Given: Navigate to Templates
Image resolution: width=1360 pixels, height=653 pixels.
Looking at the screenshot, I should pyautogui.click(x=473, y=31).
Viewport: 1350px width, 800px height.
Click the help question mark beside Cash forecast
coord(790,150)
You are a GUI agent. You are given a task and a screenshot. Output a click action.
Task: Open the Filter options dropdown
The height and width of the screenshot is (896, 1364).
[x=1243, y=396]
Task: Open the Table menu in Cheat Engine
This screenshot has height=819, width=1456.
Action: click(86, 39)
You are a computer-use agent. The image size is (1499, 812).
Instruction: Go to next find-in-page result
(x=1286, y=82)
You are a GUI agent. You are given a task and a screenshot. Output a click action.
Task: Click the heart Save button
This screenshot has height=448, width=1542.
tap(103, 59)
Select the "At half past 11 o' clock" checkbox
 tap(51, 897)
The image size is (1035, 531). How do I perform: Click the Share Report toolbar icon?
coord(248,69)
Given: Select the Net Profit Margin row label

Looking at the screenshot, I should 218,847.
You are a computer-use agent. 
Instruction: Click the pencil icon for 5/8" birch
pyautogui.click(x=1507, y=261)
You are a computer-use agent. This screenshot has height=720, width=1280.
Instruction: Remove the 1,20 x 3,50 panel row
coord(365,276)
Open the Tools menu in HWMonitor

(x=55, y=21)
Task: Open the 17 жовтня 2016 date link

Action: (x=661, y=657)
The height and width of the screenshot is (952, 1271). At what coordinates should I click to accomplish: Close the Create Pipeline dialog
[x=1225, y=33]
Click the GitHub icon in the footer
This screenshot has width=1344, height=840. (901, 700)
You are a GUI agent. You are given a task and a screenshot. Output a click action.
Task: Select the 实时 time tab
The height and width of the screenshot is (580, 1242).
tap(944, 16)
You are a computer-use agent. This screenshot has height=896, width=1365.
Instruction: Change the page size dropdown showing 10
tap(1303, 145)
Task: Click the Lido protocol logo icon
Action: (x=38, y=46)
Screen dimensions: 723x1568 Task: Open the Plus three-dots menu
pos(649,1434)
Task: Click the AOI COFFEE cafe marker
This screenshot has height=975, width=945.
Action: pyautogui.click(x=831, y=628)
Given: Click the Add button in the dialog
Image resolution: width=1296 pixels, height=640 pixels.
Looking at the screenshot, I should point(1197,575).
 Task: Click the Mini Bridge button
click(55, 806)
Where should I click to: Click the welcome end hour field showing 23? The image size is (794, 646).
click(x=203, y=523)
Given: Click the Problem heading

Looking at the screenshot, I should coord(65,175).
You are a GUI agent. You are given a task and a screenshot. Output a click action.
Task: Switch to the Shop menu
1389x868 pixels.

Request: Could you copy out the records word for word, starting with the line that contains "Given: Click the Problem heading" and continuing through the final line of the records?

Response to this task:
Given: Click the Problem heading

Looking at the screenshot, I should coord(65,175).
You are a GUI agent. You are given a task and a screenshot. Output a click action.
Task: Switch to the Shop menu
1389x868 pixels.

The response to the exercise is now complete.